#### DATA LISTING
================

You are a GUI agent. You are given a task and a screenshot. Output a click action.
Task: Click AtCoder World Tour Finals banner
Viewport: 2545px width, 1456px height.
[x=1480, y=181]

================

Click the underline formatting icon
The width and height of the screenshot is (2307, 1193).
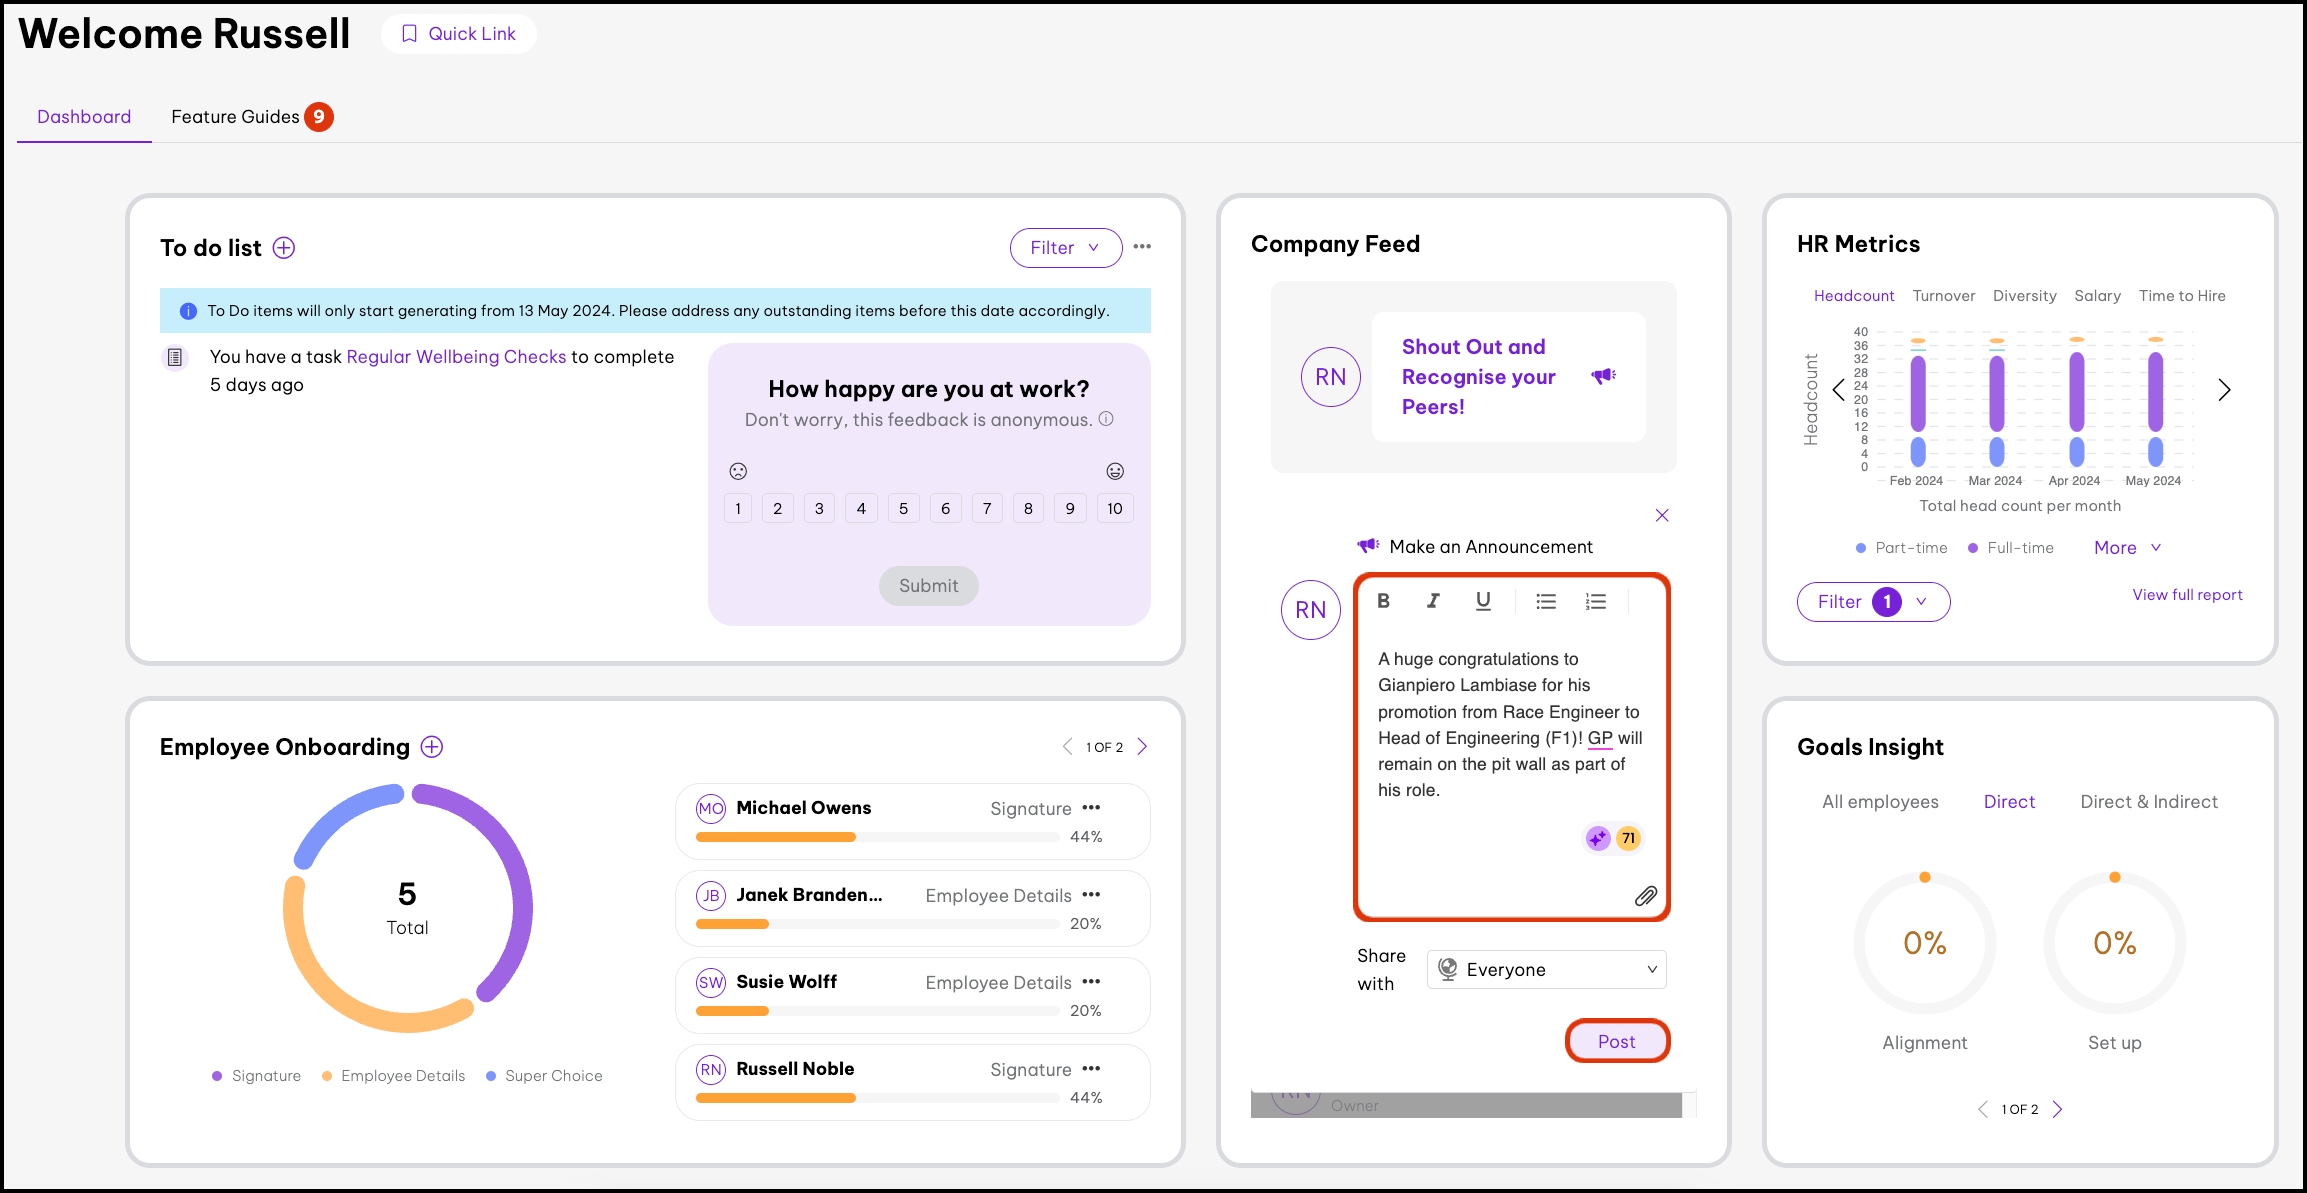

================

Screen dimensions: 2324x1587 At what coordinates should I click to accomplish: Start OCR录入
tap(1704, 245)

================

#### TASK
Could you restate, word for word, the lines above from the one with "Click the underline formatting icon" to the one with "The width and", both included?

#### ANSWER
Click the underline formatting icon
The width and height of the screenshot is (2307, 1193).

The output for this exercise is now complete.